> **Task prompt**: Convert the listing into a JSON list of strings with one string per line, omitting blank lines and leaving out the pictures.

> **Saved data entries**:
__________

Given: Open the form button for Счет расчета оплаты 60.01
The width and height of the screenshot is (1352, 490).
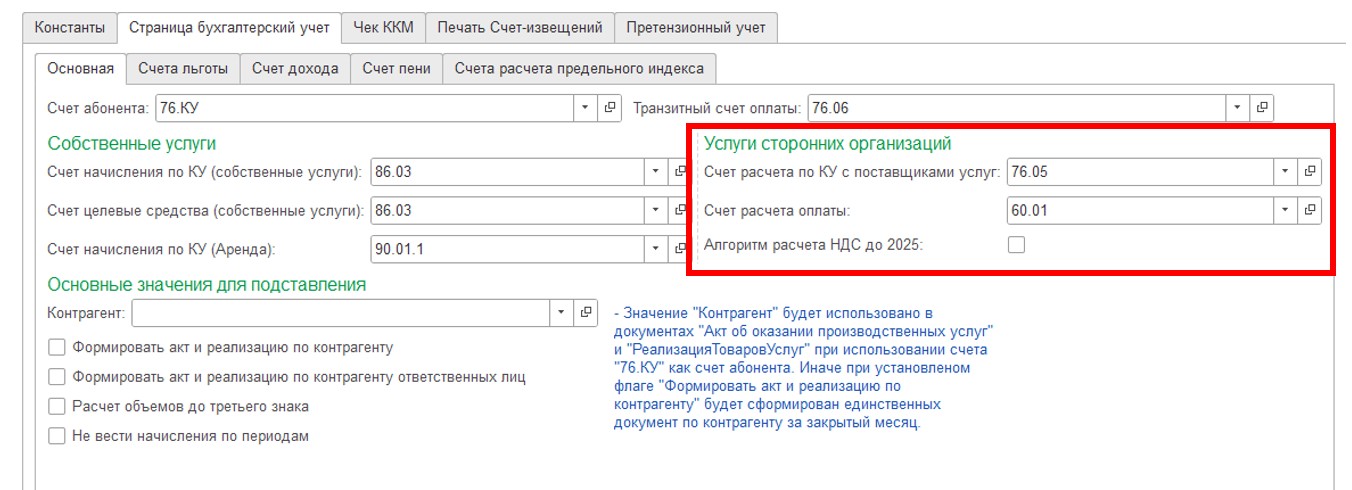Looking at the screenshot, I should [1310, 211].
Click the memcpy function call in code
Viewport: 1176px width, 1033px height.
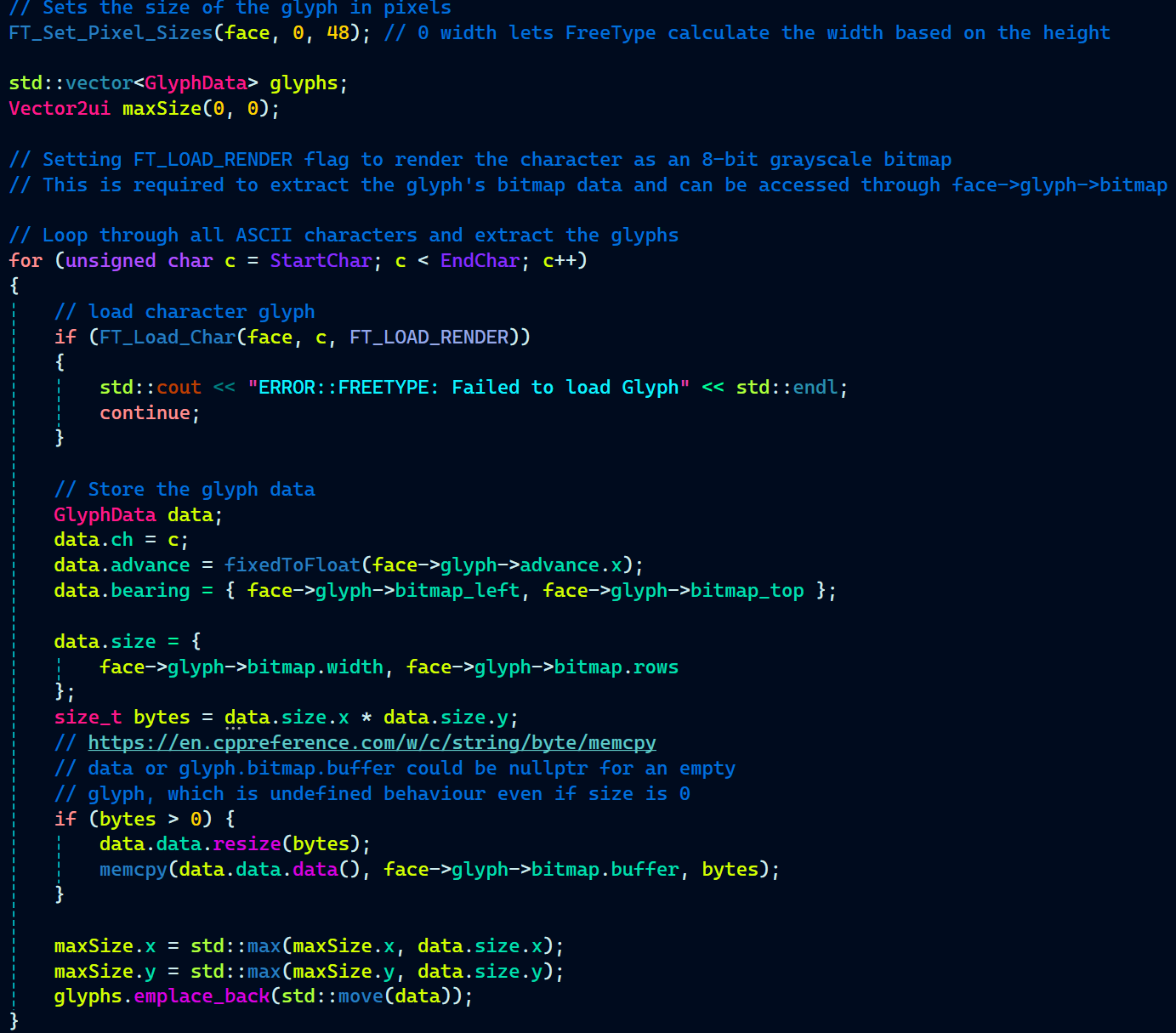[134, 870]
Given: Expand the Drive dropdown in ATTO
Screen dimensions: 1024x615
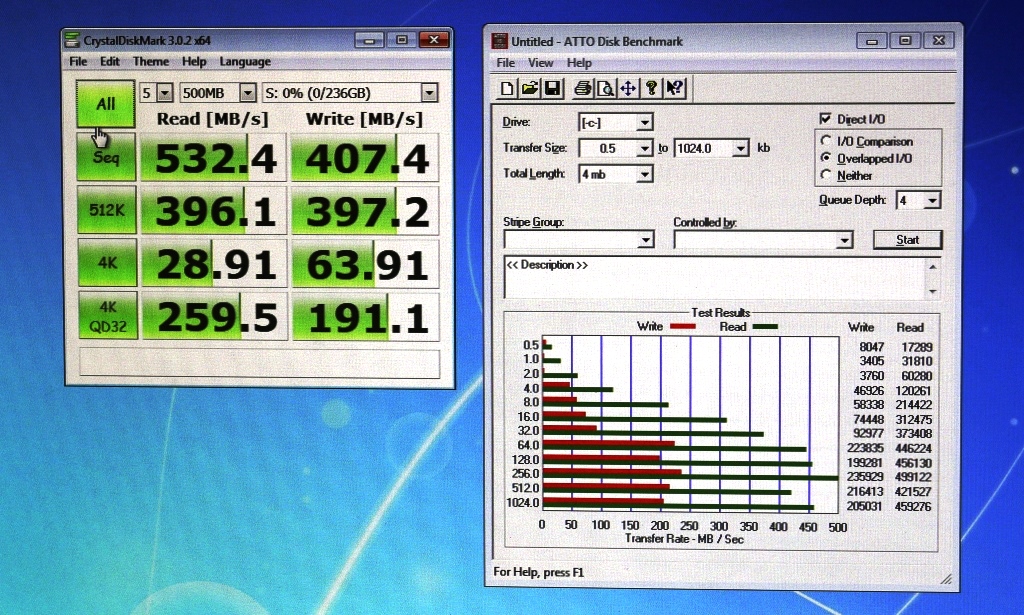Looking at the screenshot, I should tap(644, 122).
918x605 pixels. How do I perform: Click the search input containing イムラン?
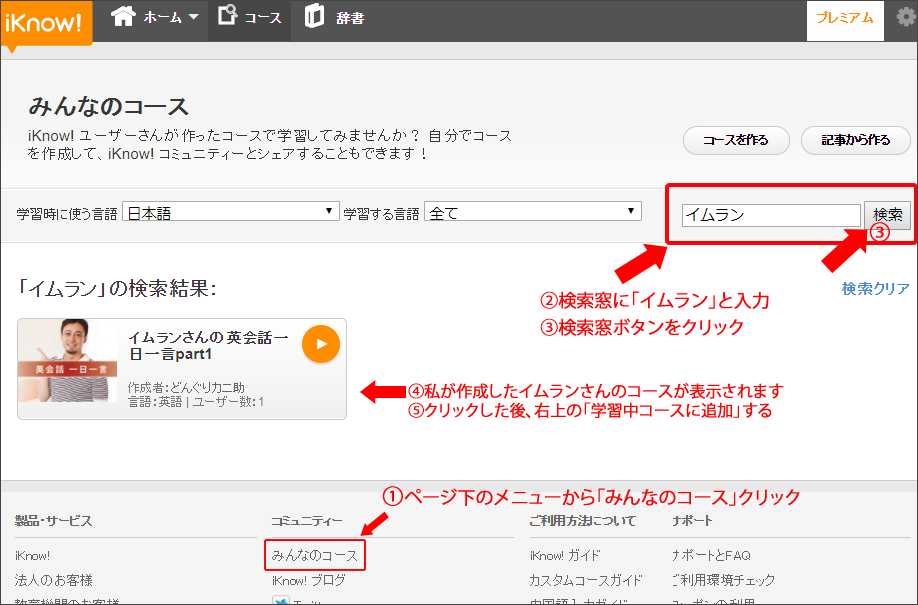coord(770,214)
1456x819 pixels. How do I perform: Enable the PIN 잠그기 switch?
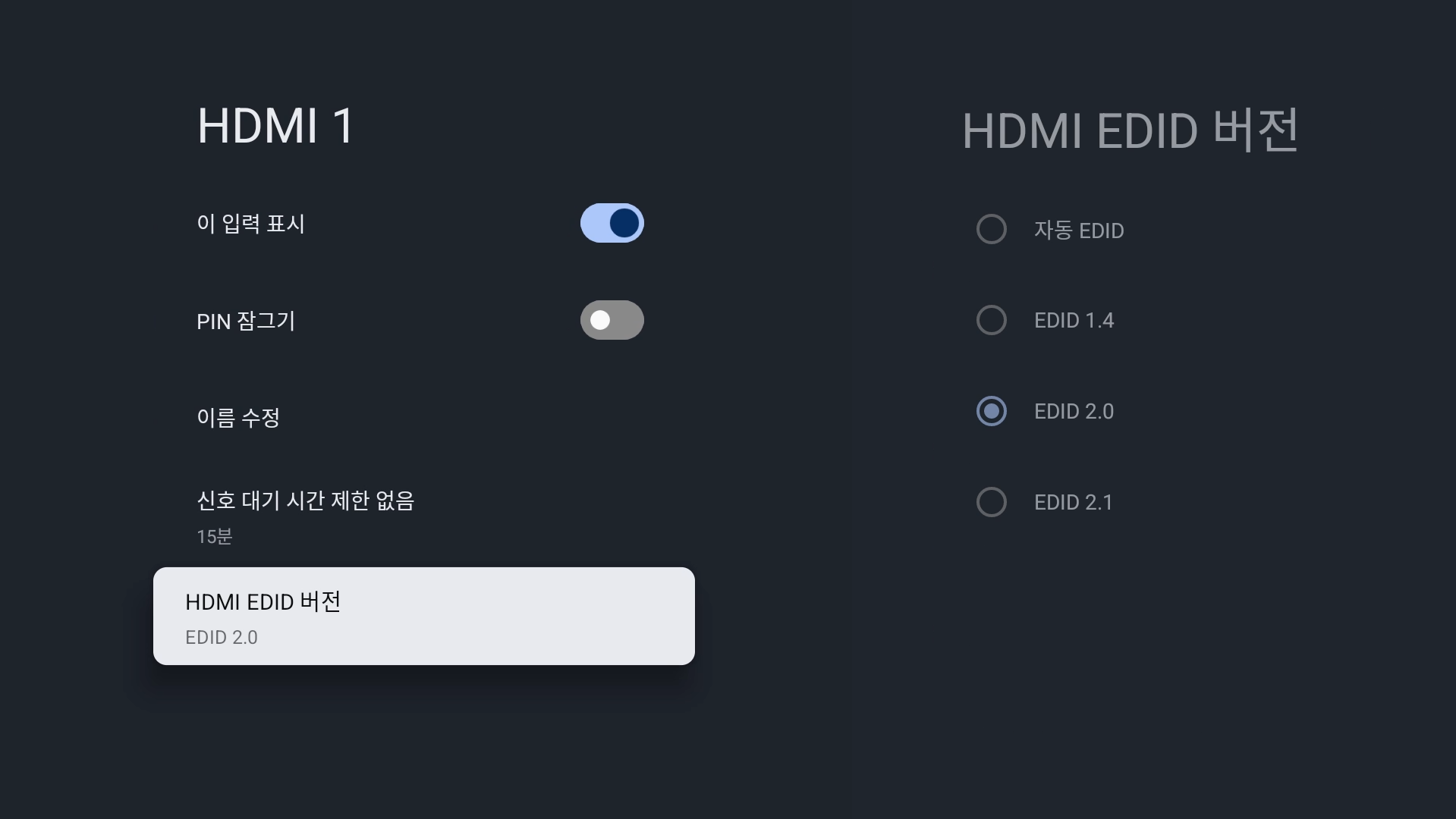pyautogui.click(x=612, y=320)
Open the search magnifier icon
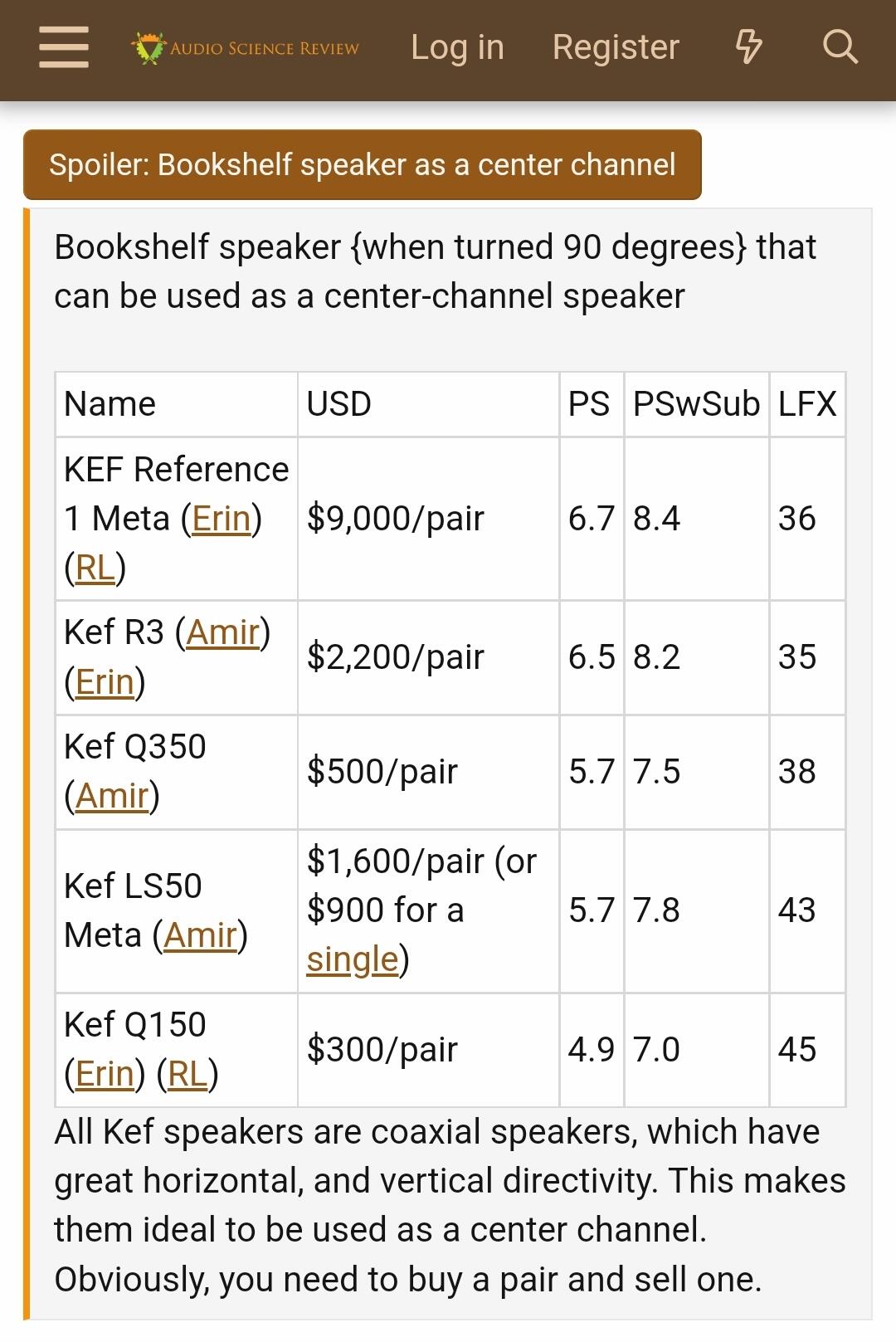Image resolution: width=896 pixels, height=1342 pixels. [x=840, y=47]
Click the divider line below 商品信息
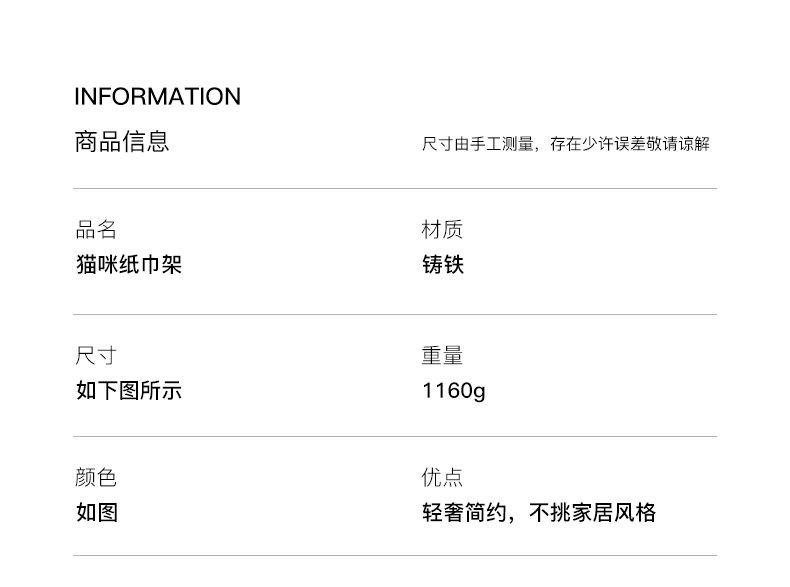This screenshot has width=790, height=587. [395, 188]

__________

> **Expected output**:
[
  "Given: Open the form button for Счет расчета оплаты 60.01",
  "The width and height of the screenshot is (1352, 490).",
  "Looking at the screenshot, I should [1310, 211].",
  "Click the memcpy function call in code",
  "Viewport: 1176px width, 1033px height.",
  "[134, 870]",
  "Given: Expand the Drive dropdown in ATTO",
  "Screen dimensions: 1024x615",
  "Looking at the screenshot, I should tap(644, 122).",
  "918x605 pixels. How do I perform: Click the search input containing イムラン?",
  "coord(770,214)",
  "1456x819 pixels. How do I perform: Enable the PIN 잠그기 switch?",
  "pyautogui.click(x=612, y=320)",
  "Open the search magnifier icon",
  "Image resolution: width=896 pixels, height=1342 pixels. [x=840, y=47]",
  "Click the divider line below 商品信息",
  "This screenshot has width=790, height=587. [395, 188]"
]